Background on EPA’s Selection of a Revised Ozone Standard
The last time the ozone standard was revised was in 1997. The 1997 standard was 84 parts per billion (ppb). The Clean Air Act mandates review of federal air quality standards every five years.
Back in 2006, the Clean Air Science Advisory Committee (CASAC)- EPA’s science advisory panel- recommended an ozone standard between 60 and 70 ppb after reviewing the latest studies. In a very controversial move, Bush’s EPA Administrator- Stephen Johnson- chose to set it at 75 ppb instead of a standard in the range recommended by CASAC.
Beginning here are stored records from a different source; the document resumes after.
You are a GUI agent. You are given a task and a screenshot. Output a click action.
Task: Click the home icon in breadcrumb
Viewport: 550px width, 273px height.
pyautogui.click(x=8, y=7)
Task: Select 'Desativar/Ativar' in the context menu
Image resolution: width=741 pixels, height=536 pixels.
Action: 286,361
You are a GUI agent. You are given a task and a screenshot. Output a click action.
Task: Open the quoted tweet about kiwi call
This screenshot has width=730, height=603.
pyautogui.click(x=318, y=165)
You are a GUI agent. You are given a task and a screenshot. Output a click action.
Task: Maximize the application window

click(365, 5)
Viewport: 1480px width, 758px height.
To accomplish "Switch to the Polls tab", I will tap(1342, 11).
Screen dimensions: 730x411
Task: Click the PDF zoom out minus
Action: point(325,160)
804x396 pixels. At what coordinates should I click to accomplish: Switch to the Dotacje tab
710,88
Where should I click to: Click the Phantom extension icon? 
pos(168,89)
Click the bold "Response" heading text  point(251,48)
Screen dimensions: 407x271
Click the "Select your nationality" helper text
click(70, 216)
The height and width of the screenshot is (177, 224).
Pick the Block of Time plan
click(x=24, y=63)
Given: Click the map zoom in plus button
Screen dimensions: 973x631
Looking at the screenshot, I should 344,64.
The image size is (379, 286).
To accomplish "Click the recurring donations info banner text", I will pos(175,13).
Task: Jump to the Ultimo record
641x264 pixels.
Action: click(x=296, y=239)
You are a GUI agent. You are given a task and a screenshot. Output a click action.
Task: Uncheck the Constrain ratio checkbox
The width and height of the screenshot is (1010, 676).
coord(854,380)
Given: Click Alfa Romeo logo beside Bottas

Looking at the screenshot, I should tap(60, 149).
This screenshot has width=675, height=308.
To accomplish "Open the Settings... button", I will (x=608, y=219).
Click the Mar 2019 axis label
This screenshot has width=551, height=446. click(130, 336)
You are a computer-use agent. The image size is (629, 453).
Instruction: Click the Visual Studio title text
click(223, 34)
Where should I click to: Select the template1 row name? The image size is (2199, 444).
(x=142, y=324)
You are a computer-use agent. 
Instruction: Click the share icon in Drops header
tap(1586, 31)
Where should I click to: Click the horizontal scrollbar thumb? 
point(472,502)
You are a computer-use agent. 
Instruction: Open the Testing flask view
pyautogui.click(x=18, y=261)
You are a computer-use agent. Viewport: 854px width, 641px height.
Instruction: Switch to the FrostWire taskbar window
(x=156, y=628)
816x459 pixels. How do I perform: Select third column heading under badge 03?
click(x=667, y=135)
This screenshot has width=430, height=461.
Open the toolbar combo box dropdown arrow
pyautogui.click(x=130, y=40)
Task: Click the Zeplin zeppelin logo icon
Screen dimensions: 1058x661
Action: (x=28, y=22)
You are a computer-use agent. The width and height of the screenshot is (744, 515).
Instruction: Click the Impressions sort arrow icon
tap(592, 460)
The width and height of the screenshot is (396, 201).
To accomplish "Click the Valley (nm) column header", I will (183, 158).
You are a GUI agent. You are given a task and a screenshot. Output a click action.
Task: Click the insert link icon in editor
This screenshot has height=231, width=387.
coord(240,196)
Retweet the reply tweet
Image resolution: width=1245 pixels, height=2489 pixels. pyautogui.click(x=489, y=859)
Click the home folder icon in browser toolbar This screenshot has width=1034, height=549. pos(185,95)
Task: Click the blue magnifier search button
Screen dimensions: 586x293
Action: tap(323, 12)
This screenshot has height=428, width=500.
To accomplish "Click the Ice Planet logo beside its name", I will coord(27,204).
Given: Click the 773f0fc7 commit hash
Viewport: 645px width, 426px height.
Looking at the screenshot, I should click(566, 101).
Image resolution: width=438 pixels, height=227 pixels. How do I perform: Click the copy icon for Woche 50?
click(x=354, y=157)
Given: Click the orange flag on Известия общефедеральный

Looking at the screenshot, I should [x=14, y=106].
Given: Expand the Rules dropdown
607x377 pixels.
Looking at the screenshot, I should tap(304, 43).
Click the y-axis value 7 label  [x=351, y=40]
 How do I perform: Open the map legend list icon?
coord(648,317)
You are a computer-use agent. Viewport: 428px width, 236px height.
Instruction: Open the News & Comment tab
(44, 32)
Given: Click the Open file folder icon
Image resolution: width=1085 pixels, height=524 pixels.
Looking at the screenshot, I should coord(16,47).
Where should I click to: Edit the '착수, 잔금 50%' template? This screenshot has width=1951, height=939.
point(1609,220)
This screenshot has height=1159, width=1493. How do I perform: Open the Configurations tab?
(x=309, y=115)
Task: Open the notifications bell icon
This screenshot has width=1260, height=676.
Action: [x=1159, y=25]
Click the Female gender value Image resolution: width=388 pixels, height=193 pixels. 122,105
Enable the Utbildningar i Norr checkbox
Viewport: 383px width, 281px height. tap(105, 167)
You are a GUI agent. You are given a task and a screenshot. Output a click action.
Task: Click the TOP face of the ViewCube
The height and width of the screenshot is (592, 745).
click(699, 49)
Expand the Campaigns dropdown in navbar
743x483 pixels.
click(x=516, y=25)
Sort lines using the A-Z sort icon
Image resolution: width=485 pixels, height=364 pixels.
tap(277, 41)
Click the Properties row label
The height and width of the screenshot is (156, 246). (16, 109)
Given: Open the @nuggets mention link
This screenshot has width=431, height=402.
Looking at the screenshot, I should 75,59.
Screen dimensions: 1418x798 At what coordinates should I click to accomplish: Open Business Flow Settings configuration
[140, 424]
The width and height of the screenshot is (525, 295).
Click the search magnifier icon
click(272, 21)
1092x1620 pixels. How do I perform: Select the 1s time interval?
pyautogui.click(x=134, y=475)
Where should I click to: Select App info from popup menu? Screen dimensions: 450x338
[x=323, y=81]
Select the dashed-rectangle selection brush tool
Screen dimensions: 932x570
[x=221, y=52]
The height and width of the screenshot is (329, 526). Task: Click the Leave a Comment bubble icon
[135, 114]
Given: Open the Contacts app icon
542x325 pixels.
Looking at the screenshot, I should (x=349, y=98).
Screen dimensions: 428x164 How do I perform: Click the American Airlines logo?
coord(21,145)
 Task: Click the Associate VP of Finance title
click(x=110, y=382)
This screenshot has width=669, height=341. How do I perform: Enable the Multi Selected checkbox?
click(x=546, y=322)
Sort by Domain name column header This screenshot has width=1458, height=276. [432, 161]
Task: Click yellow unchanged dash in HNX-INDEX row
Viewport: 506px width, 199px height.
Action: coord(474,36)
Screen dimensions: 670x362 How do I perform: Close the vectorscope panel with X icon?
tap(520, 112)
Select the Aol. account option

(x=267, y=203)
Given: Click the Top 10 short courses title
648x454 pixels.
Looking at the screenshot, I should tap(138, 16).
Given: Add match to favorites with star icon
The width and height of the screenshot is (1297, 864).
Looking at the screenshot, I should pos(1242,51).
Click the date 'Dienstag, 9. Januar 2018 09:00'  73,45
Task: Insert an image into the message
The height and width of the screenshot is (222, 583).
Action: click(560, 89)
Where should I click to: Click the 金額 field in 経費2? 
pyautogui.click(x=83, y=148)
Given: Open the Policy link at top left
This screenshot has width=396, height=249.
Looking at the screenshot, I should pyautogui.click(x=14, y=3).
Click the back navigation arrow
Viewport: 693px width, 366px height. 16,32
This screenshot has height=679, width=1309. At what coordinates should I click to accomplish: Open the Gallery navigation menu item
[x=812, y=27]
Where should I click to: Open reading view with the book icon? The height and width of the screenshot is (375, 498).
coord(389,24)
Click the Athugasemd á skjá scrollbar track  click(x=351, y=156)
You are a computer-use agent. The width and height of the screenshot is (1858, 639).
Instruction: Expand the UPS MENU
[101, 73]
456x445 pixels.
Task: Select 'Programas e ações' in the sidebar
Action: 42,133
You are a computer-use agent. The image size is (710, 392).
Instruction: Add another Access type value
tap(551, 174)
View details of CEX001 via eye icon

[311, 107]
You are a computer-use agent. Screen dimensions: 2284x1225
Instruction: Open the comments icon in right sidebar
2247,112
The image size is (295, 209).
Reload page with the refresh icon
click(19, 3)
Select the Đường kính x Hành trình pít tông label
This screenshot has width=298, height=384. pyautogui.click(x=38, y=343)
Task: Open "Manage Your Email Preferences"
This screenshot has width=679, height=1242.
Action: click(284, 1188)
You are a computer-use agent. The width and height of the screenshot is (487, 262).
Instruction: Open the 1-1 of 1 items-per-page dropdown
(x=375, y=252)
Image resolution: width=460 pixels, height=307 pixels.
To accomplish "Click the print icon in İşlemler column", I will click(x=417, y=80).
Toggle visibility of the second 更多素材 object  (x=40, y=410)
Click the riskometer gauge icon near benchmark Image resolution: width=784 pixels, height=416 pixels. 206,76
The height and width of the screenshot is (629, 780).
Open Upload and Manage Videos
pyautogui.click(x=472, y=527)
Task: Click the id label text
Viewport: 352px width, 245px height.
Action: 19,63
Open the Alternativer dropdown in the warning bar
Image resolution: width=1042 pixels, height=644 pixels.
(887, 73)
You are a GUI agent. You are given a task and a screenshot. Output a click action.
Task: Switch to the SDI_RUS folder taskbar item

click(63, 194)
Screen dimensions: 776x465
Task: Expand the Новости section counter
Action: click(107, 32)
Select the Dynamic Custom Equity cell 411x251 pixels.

Soon after the election, Obama’s EPA Administrator, Lisa Jackson, announced the Agency was delaying implementation of the 75 ppb standard and revisiting the standard itself. Since its initial announcement, EPA has delay taking action three separate times.
Costs Cannot Be Considered
The ozone standard is seen by many as the most costly regulatory decision EPA implements. Total cost of compliance with the Bush-era standard was estimated at roughly $8 billion. A revised standard between 60 ppb-70 ppb will be much higher. Its important to remember the the Supreme Court has already ruled that EPA cannot consider cost in selecting a standard (ATA v. Whitman).
Delays Already Have Avoided Implementation During Economic Downturn
We probably have already forgotten the schedule for implementation of the proposed 2008 ozone standard (75 ppb). Final designations were supposed to occur in March 2010.
Final designations would have immediately implemented tough new restrictions for growth in areas that didn’t meet the standard.
Using EPA’s 2008 proposed schedule as a guide, if EPA acts in August 2011 it is likely that final designations won’t be effective until August 2013 or perhaps even longer. Attainment deadlines pushing out to 2018-2035.
All Signs Point to a 70 ppb Ozone Standard
EPA’s own statements point to a standard lower than 75 ppb. Let’s look at two of the sentences in EPA’s recent announcement. I have bolded the key language:
- A new ozone standard will be based on the best science; and
- In implementing this new standard, EPA will use the long-standing flexibility in the Clean Air Act to consider costs, jobs and the economy;
First, EPA states it will select a standard based on the "best science." As soon as EPA stopped the implementation of the Bush-era 75 ppb standard, it blasted the standard as not based on science. EPA has boxed itself in a corner and must select a standard in the range recommended by CASAC of between 60 ppb – 70 ppb.
Second, EPA comments show it is already bracing for the backlash that will ensue by selecting a lower standard. EPA will certainly take heat for imposing a very costly new regulation during a tough economy. Therefore, it already sending a signal that will will try to ease the pain by "considering costs" when "implementing this new standard." This could mean a longer implementation or extended compliance deadlines.
On July 13th, Administrator Jackson sent a letter to Senator Carper regarding the 2008 Bush era ozone standard. This letter is yet another indication EPA will select a standard between 60 ppb to 70 ppb. In her letter the Administrator basically states the 75 ppb standard was not legally defensible because of CASAC’s recommendation.
Based on its actions stopping the implementation of the 2008 proposed ozone standard, EPA has no choice but to select a standard within the rage recommended by CASAC. Given the state of the economy, EPA also has no choice but to select a standard within that range that will have least economic impact- 70 ppb.